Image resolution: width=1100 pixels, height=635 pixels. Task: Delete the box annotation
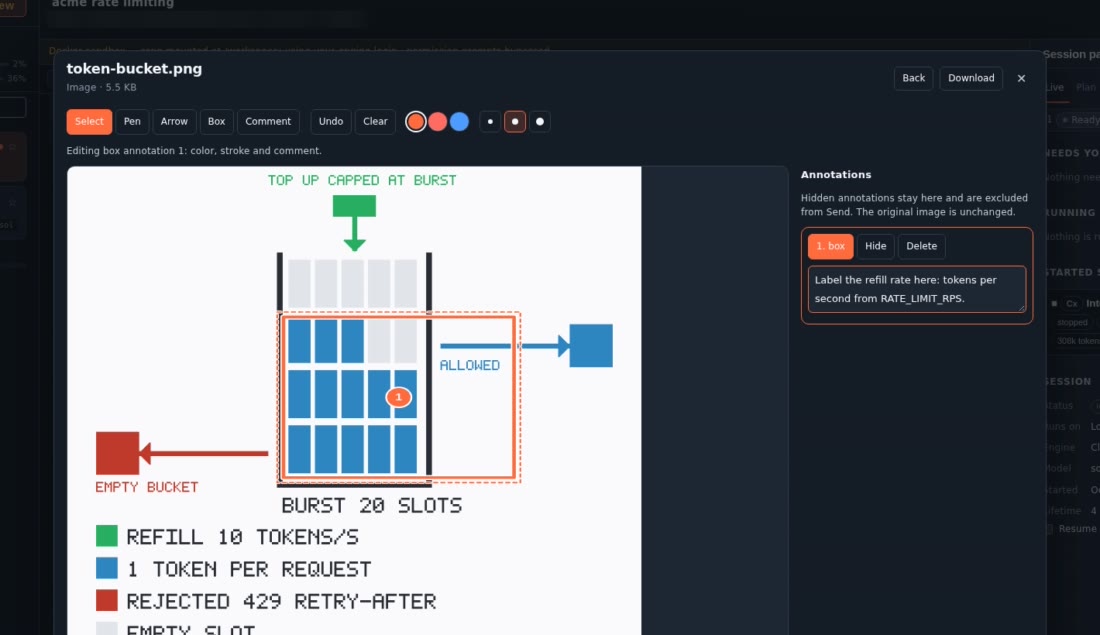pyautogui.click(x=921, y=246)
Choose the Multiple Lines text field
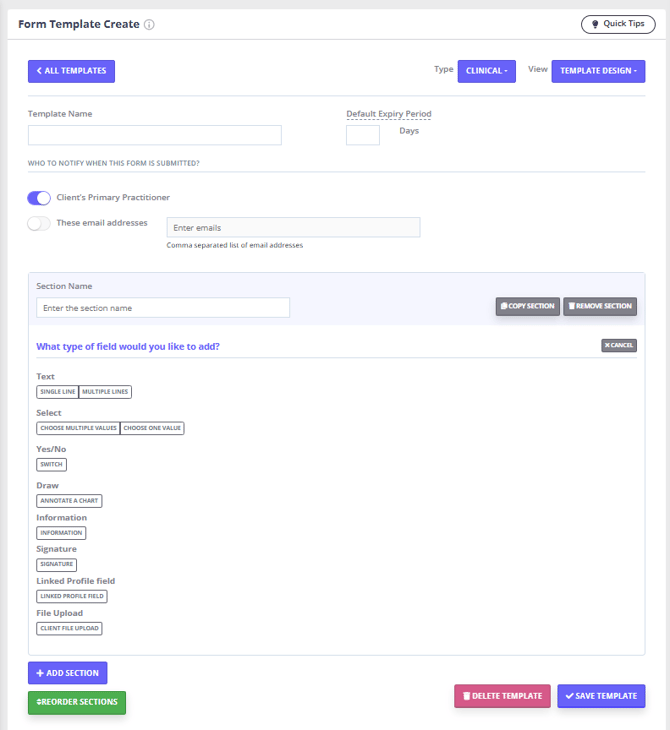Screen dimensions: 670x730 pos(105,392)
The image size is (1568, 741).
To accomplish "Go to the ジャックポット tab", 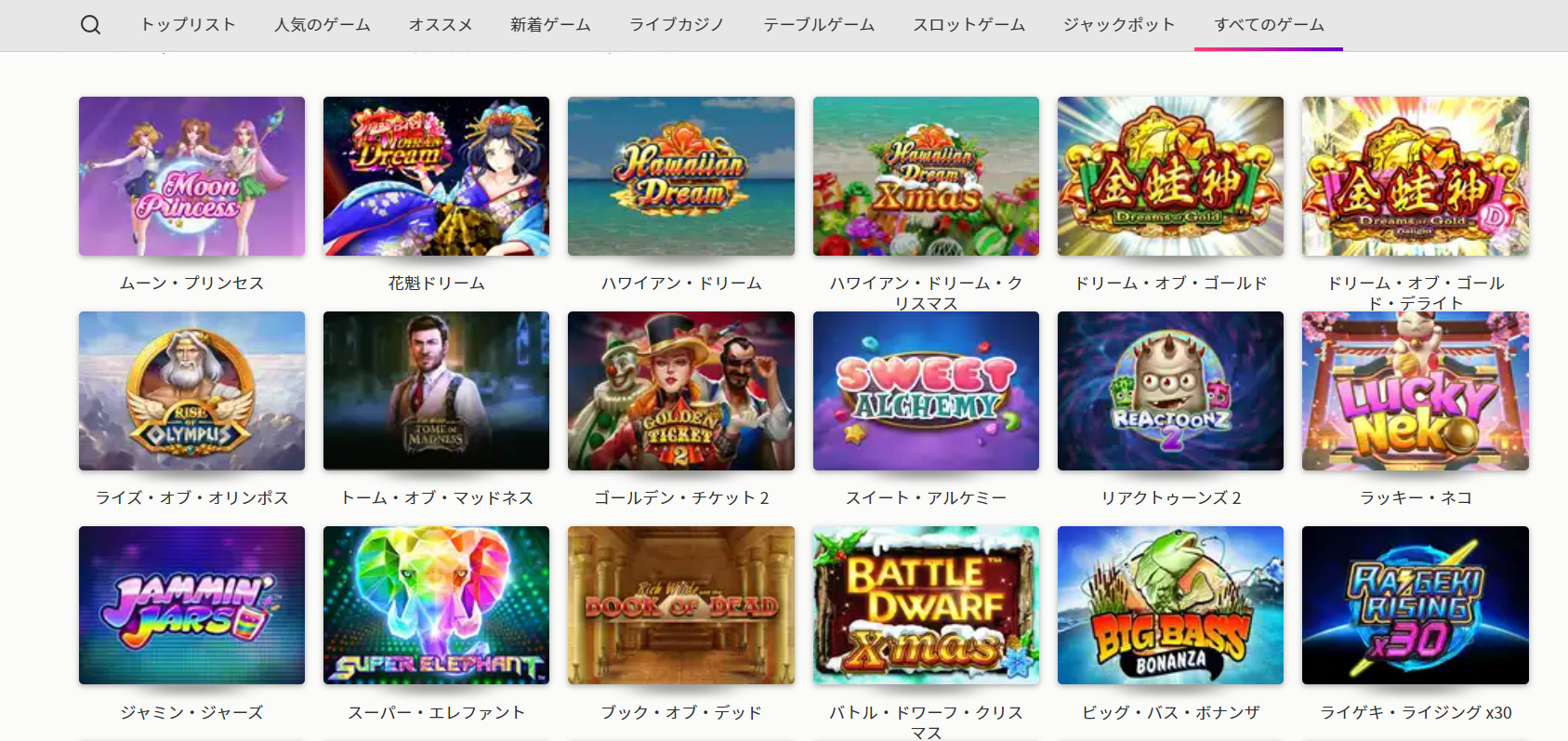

━━━

#### What the task asks
Please copy out every row above word for word, leaving out the pictures.

#### Written reply
Image resolution: width=1100 pixels, height=635 pixels. Task: Delete the box annotation
pyautogui.click(x=921, y=246)
Choose the Multiple Lines text field
Screen dimensions: 670x730 pos(105,392)
The image size is (1568, 741).
To accomplish "Go to the ジャックポット tab", 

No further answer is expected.